You paint the picture
It wont get bigger.
Reduce da un trittico di dischi con gli Stabscotch, Tyler Blensdorf ha recentemente varato il progetto solista Dizayga, che con la formazione responsabile, appena un anno fa, dell'eccellente quanto misconosciuto “Uncanny Valley”, condivide il gusto per l’indagine dei dolori e delle angosce personali, ma non l’impianto art-rock e noise-wave. In “Anthrocide: Exit by Accented Figures” c’è, invece, uno schizofrenico concentrato di cortocircuiti harsh-noise, bordate power-electronics, degenerazione hip-hop e marciume elettronico di tutti i tipi - e non è un caso che Blensdorf abbia deciso di devolvere i ricavi (ehm…) delle vendite del disco alla SARDAA (Schizophrenia and Related Disorders Alliance of America).
Così, se “Faith Has nN Character”, con le sue architetture instabili e le sue prefigurazioni di morte (“ho visto le nuvole diventare un cappio nelle mie mani”), potrebbe tranquillamente essere esibita come manifesto, sia sonoro che lirico, del Dizayga universo, “Believe In Me 2016” precisa che questa musica è essenzialmente una ragnatela che allarga il suo raggio d’azione a forza di strattoni virulenti (c'è qualcosa che ricorda la paranoia dei primissimi Xiu Xiu, ma anche le disfunzioni "frattali" degli Infidel?/Castro!), calci & pugni e marasmi sonici che, mentre destabilizzano, profondamente inquietano. Le violentissime pennellate cyber-grind di “Bai Ze”, le staffilate oltranziste e le distruzioni vocali di “No Answer” erigono kammerspiel post-apocalittici in cui il retaggio surrealista è infettato dal torbido piacere dell'annientamento.

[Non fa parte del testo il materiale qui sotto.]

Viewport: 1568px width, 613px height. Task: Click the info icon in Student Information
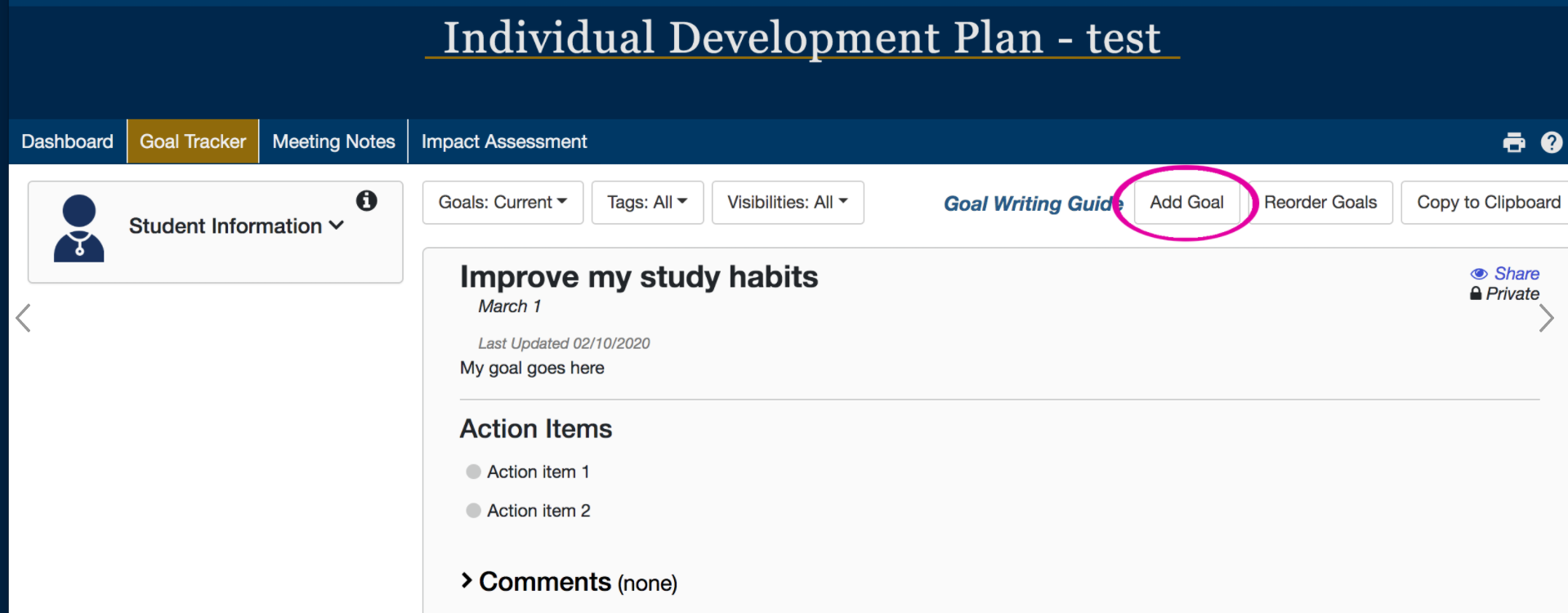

Spunti ballabili e ipotesi di tribalismo meccanico emergono, dunque, in “Here And There”, in cui il veleno dell’anima si diffonde soprattutto in quei disturbi minimi e in quelle improvvise digressioni che trasformano il brano in una piccola odissea interiore.
Dopo circa otto minuti di crescendo thrilling-dronico e annunci disperati (“il tempo scuote le sue mani fredde, i tuoi ricordi si deformano in un flusso di serpenti muti”; “ORA SONO FOTTUTO”), “The Wurm” esplode in un massimalismo harsh-noise, saturando le orecchie, il corpo, il cervello e il cuore, fino a spolparli come solo potrebbe fare un “verme” terribile e spietato. Dal canto suo, “I Refuse Breathing” (con vocine-bambine a citare il refrain di “Rape Me” dei Nirvana in un’improvvisa oasi di stupore malato) è l’incubo della disarticolazione, la disarticolazione dell’incubo.
Più che a un disco, “Anthrocide: Exit by Accented Figures” assomiglia a una seduta psicoanalitica in cui Blensdorf è sia dottore che paziente. Questo perché egli sa, come confessa nelle ultimissime battute del comizio al cospetto del proprio Sé di “Figure It Out”, che, se “dipingi l’immagine”, essa “non diventerà più grande”. Il che, parlando fuor di metafora, non significa altro che questo: se racchiudiamo le nostre angosce nella cornice dell’Arte, ne avremo quantomeno circoscritto la forza erosiva.